== Exercise prompt ==
In the forum thread below about viewing movies from a biblical perspective, what is Rule #3 for the discussion?

== Document ==
# To View or not To View



## trinitychapelnyc (Jul 18, 2008)

Dear Brethren,

Let's discuss a topic which is central at our covenant home, and that is "To View or not To View: How to view movies from a biblical perspective." How about some rules for the discussion?

Rule #1 Scripture references plse
Rule #2 Plenty of qoutes from our faithfull spiritual fathers the Puritans
Rule #3 Keep it simple yet profound 

Who would like to begin?

Here is my propostion.

Christians should not view movies that ...let the discussion begin.

Why or why not? Just a reminder: our children will want to know why we believe what we believe and why we believe what we believe? In addition, as they grow up they are developing their view of the world. We have been given the responsibility to train them up in the way (G-d's way, G-d's law, G-d's word, G-d's view of reality) they should go... As they view films their minds, will and emotions are being constructed by their eye and ear gate. 

Trinity Chapel NYC
Church Planter
Peter


----------



## Davidius (Jul 18, 2008)

trinitychapelnyc said:


> Dear Brethren,
> 
> Let's discuss a topic which is central at our covenant home, and that is "To View or not To View: How to view movies from a biblical perspective." How about some rules for the discussion?
> 
> ...



Why are you writing God like that?


----------



## Kevin (Jul 19, 2008)

Peter, are you in a cult? 

The way you style the name of God sounds very much like some of the cults. I pray that you are simply adopting this style out of...ignorance (?)


----------



## toddpedlar (Jul 19, 2008)

It's a common practice among Messianic Jews as well.


----------

== Dataset content ==

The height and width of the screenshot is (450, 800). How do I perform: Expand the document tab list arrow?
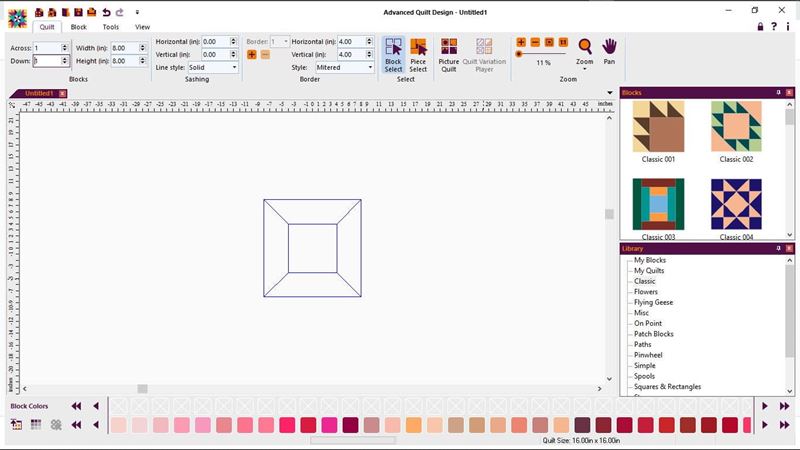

== Response ==
Keep it simple yet profound.